Non, quand la gauche résiste, c’est-à-dire quand elle refuse la fatalité austéritaire et cette fameuse droitisation de la société dont on nous rebat les oreilles dans nos contrées, c’est en Grèce et au Portugal. On ne peut pas dire que ces pays aient été à la fête ces dernières années. Inutile de revenir sur le véritable martyre du peuple grec vaincu par un coup d’Etat financier le 13 juillet 2015. Un gouvernement de gauche radicale, emporté par Tsipras, a dû signer un mémorandum encore plus sévère que les précédents. Il ne s’agissait pas seulement de faire rentrer les Grecs dans l’orthodoxie suicidaire de l’euro made in Germany, il s’agissait en plus de les punir parce qu’ils avaient osé voter à gauche et même très à gauche. À bon entendeur, salut, a-t-on dit du côté de la Troïka, vous avez voulu faire les malins en voulant réorienter l’Europe sans sortir de l’euro (c’était le sens de la victoire du non au référendum du 5 juillet), eh bien vous allez voir ce que vous allez voir.

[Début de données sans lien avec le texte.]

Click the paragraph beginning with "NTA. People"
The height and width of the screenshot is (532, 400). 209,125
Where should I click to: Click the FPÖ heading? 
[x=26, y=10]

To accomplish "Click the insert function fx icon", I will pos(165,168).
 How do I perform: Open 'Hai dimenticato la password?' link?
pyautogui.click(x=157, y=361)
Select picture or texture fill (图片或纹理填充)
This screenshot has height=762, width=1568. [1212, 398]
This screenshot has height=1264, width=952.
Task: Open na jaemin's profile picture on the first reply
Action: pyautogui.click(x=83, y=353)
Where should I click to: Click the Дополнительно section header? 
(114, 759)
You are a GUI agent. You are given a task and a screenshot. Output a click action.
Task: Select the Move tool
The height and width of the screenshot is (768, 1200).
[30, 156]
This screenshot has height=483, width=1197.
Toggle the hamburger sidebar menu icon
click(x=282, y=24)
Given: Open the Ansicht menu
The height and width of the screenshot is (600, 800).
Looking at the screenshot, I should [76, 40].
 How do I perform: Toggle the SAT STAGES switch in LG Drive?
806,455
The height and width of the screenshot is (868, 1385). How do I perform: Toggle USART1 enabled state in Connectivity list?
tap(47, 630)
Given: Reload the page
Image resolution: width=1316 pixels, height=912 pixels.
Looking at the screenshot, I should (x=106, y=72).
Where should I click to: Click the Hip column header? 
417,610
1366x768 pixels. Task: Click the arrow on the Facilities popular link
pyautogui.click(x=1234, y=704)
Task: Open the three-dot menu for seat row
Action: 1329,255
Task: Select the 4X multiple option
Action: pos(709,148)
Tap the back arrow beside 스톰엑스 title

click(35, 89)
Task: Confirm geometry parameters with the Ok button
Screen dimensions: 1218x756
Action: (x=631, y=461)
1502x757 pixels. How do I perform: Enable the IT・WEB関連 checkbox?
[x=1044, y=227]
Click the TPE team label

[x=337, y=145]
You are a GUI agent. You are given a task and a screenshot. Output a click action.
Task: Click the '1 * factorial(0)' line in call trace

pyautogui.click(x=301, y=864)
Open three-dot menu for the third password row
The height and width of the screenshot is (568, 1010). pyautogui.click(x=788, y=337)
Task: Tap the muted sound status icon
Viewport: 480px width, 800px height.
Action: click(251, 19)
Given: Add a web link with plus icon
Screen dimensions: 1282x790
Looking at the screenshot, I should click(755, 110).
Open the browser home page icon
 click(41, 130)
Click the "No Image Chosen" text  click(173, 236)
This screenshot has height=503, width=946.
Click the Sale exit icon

Et on a vu: « comme un vol de gerfauts hors du charnier natal », l’Allemagne et la France se sont précipitées pour racheter à vil prix ce qui restait des bijoux de famille hellènes. Du coup, personne n’a vraiment compris comme le 20 septembre, l’électorat grec qui aurait dû se sentir trahi, a de nouveau voté pour Syriza et reconduit Tsipras dans ses fonctions. On nous a dit que ce n’était pas très grave, que de toute manière Tsipras avait compris, qu’il allait faire la politique qu’on lui demandait, et encore avec le sourire et en disant merci à la dame. D’ailleurs, une certaine gauche de la gauche, en France, a tout de duite crié à la trahison sociale-libérale. C’est que ceux-là, conformément au célèbre adage de Péguy sur Kant, ont les mains blanches mais n’ont pas de mains.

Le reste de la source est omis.